Document section:
BEGIN
Abstract
Introduction
Self poisoning is a public health problem in Sri Lanka. A new laundry detergent consisting of a sachet each of 1.2g of potassium permanganate (KMNO4) and 12.5g of oxalic acid has become a popular agent amongst the youth for self poisoning.
Method
Prospective clinical data and major outcomes were recorded in all patients admitted to a referring and a referral hospital. Serial biochemistry was performed in 20 patients. Post-mortem examinations were performed in some patients.
Results
There were 115 patients. Majority developed symptoms of the gastrointestinal tract within the first 24 hours. There were 18 deaths. Ingestion of oxalic acid was associated with a case fatality ratio (CFR) of 25.4% (95% CI 14-39) while ingestion of both KMNO4 and oxalic acid was associated with a CFR of 9.8% (95% CI 3.2-21). Ingestion of more than one sachet was associated with a significantly higher risk of death (risk ratio 13.26, (95% CI 3.2-54; p<0.05). Majority of the deaths occurred within an hour since ingestion. Post-mortem examinations revealed mucosal ulceration in the majority of deaths.
Discussion
This case series brings to light an emerging epidemic of fatal self poisoning in Sri Lanka from a compound that is not regulated. As deaths occur soon after ingestion medical management of these patients is bound to be difficult.
Conclusion
This case series highlights a fatal mode of self poisoning that could be controlled through regulation of the manufacture and sale of the product.
Introduction
Self poisoning is a major public health problem in rural Sri Lanka with an estimated 315 to 364 per 100,000 population per year attempting self poisoning each year1-3. Seventy five percent of poisoning deaths in patients under 25years are due to ingestion of paraqaut and oleander while 80% of deaths in patients over 25 years are due to ingestion of pesticides, organophosphorus compounds in particular contributing to 40% of deaths 4 in some areas of the Island.
Self poisoning due to newer agents is a continually evolving problem and introduces new challenges particularly if there is a lack of prior human data on clinical features, biochemical abnormalities and case fatality or if existing data is not effectively communicated to clinicians or regulators.
As part of an ongoing cohort study we noted a number of admissions following ingestion of a laundry detergent during 2006. This laundry detergent is marketed as two sachets (figure 1), containing 1.2g of Potassium permanganate (KMNO 4) and 12.5g of oxalic acid by many small scale manufacturers and is available under several trade names. The manufacturers recommend that clothes should be soaked in KMNO4 for 2 hours and washed with dissolved oxalic acid afterwards. This laundry detergent has become popular as a remover of stains over the other commercially available products and traditionally had been used to remove fungus from clothes. We report the first case series of an emerging problem of self poisoning with a newer household laundry detergent in Southern Sri Lanka.
END
Data under study:
BEGIN
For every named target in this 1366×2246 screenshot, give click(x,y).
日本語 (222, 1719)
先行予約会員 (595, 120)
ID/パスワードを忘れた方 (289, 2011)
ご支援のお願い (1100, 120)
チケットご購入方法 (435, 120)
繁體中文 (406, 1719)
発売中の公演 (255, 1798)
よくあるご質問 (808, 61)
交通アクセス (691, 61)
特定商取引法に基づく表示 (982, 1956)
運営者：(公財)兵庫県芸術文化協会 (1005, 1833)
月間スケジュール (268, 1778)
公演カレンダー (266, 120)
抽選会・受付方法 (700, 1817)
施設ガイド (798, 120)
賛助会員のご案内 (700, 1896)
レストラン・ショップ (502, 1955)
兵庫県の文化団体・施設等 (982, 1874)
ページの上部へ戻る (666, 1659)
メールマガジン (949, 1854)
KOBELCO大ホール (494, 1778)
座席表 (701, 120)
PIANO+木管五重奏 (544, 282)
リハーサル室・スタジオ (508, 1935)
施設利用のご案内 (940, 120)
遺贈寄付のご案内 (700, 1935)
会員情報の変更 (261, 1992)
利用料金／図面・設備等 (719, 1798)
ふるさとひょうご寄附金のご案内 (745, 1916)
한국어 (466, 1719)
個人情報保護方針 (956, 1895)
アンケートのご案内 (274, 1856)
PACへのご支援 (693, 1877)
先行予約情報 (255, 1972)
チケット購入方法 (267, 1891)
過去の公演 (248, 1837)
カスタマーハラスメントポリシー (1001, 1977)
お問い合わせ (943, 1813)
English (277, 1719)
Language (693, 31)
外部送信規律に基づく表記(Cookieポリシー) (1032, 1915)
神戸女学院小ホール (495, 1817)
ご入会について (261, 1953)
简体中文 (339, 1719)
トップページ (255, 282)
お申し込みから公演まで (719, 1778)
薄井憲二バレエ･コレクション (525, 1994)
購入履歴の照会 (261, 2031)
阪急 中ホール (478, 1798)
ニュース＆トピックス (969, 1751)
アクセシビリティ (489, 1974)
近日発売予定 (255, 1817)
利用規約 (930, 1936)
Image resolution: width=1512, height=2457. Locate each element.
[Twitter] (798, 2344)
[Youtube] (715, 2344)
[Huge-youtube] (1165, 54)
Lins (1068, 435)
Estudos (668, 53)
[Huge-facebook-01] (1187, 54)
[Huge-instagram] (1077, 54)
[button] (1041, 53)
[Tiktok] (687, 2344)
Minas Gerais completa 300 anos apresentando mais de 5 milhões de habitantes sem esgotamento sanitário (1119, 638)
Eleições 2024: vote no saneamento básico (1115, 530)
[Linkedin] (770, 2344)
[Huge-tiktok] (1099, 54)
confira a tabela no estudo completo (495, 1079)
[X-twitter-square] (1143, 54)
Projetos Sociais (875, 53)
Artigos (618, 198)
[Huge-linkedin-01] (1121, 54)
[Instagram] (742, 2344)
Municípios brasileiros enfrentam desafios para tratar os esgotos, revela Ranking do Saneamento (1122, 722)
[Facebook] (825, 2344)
END
Task directions: Repeat, word for word, the part of the self-poisoning case series that opens with the words "As part of an" and closes with "Southern Sri Lanka.".

Exercise solution:
As part of an ongoing cohort study we noted a number of admissions following ingestion of a laundry detergent during 2006. This laundry detergent is marketed as two sachets (figure 1), containing 1.2g of Potassium permanganate (KMNO 4) and 12.5g of oxalic acid by many small scale manufacturers and is available under several trade names. The manufacturers recommend that clothes should be soaked in KMNO4 for 2 hours and washed with dissolved oxalic acid afterwards. This laundry detergent has become popular as a remover of stains over the other commercially available products and traditionally had been used to remove fungus from clothes. We report the first case series of an emerging problem of self poisoning with a newer household laundry detergent in Southern Sri Lanka.